I find it unacceptable that USA Gymnastics, the sole national governing body for gymnastics in the US with 3,000 gyms, regularly fails to report allegations of child sexual abuse to authorities. This is yet another example of reckless policy making, individual irresponsibility, and institutional failure on behalf of children.
Everything we know about child sexual abuse prevention indicates that we must take every report of abuse or suspected abuse seriously, no matter whether it’s first, second or third hand. The average age a person discloses child sexual abuse is 40, following decades of shame and fear. By then, how many other children have been harmed by the child sexual abuser?
To add insult to injury, USA Gymnastics, like many youth-serving organizations and schools, only conducts criminal background checks. Most people who sexually abuse children are never caught, much less convicted, so background checks are largely meaningless unless conducted as part of a three-pronged strategy that also includes: a) Interview questions about boundaries with children and b) Reference checks.
If the leaders of sports organizations reject best practices and ignore their own moral compass, where does that leave children?
We can and must do better on behalf of all children involved in every level of athletics, from local recreation programs, to school teams, to elite competition. Sexual abuse is not more prominent in one sport over another. All children are vulnerable, but fortunately, there are many small and large actions parents can take to put children first, before the all-consuming power of sports, heroes, and winning.
Here’s exactly what you can do now:
1. Talk with your children about body safety.
Regularly talk with kids about body safety. With all the responsibilities of parenting, it can be tough to continually reinforce body-safety rules, yet it’s important to keep those conversations alive—e.g., “No one is allowed to touch the private areas of your body or ask you to touch theirs.
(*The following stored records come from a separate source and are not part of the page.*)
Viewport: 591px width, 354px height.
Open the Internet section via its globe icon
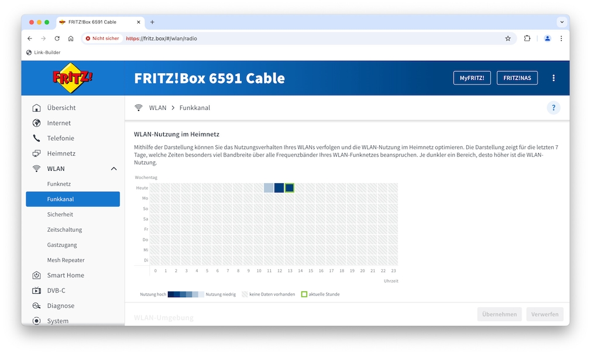pos(36,123)
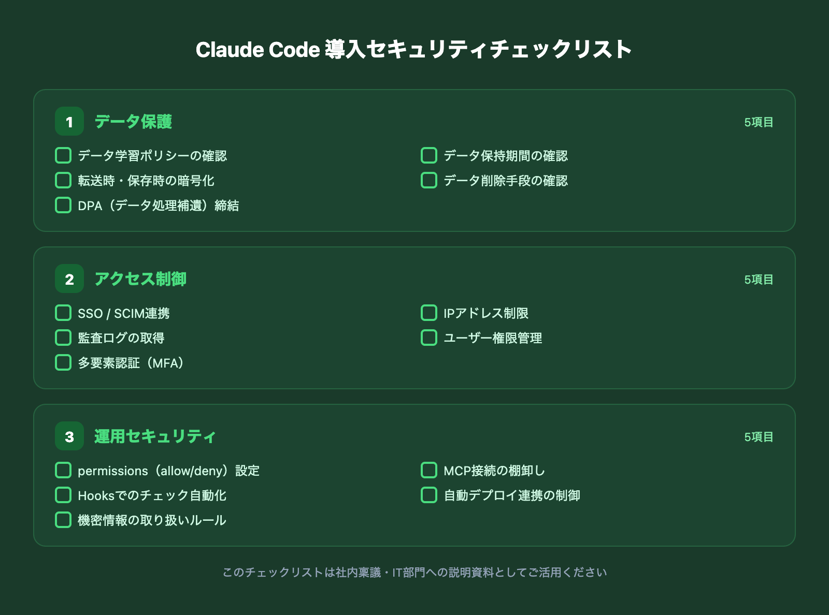Tick the 転送時・保存時の暗号化 checkbox
Image resolution: width=829 pixels, height=615 pixels.
click(x=63, y=180)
If anyone tries to or does touch your private parts, tell a trusted adult.”
Children don’t always tell when they are being abused because they may have been threatened and/or may fear losing a person (including a coach) they love or admire, or in sports, losing the opportunity to compete.
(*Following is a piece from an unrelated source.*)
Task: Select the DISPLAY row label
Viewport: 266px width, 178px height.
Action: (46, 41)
So remind them, “It’s never too late to tell. I will not be mad at you. I will always love you, and will make sure you get to safely play the sport you love.”
For teen athletes, you would modify the body-safety rule and have a meaningful conversation about consent. “Remember that consent is always a ‘must.’ This means that no one is allowed to touch the private areas of your body without your permission (and visa-versa) – and no one has the right to force, coerce, bribe threaten, or manipulate you. It is also never acceptable for an older person in a position of trust or authority, like a coach, to be involved with you or any teen in a sexual way.”
Also talk with your children and teens about texting, emailing and phoning coaches and other adult mentors. Parents or another adult should always be copied on texts and emails. Youth should not be communicating by phone privately with coaches or other adults.
2. Be vigilant about talking with coaches and administrators.
Unfortunately, in the quest for power, wins and medals, adults may debase children. If you enroll your child in a program affiliated with a “hero,” or in a program which seeks the spotlight and winning at any cost, screen and screen again. Ask to read the organization’s child sexual abuse prevention policies, ask how the policies translate to practices, and find out how sexual abuse prevention policies and practices are monitored. You have a right to ask, “Has there ever been a concern about anyone in your organization behaving inappropriately with child? If so, how did you handle it?”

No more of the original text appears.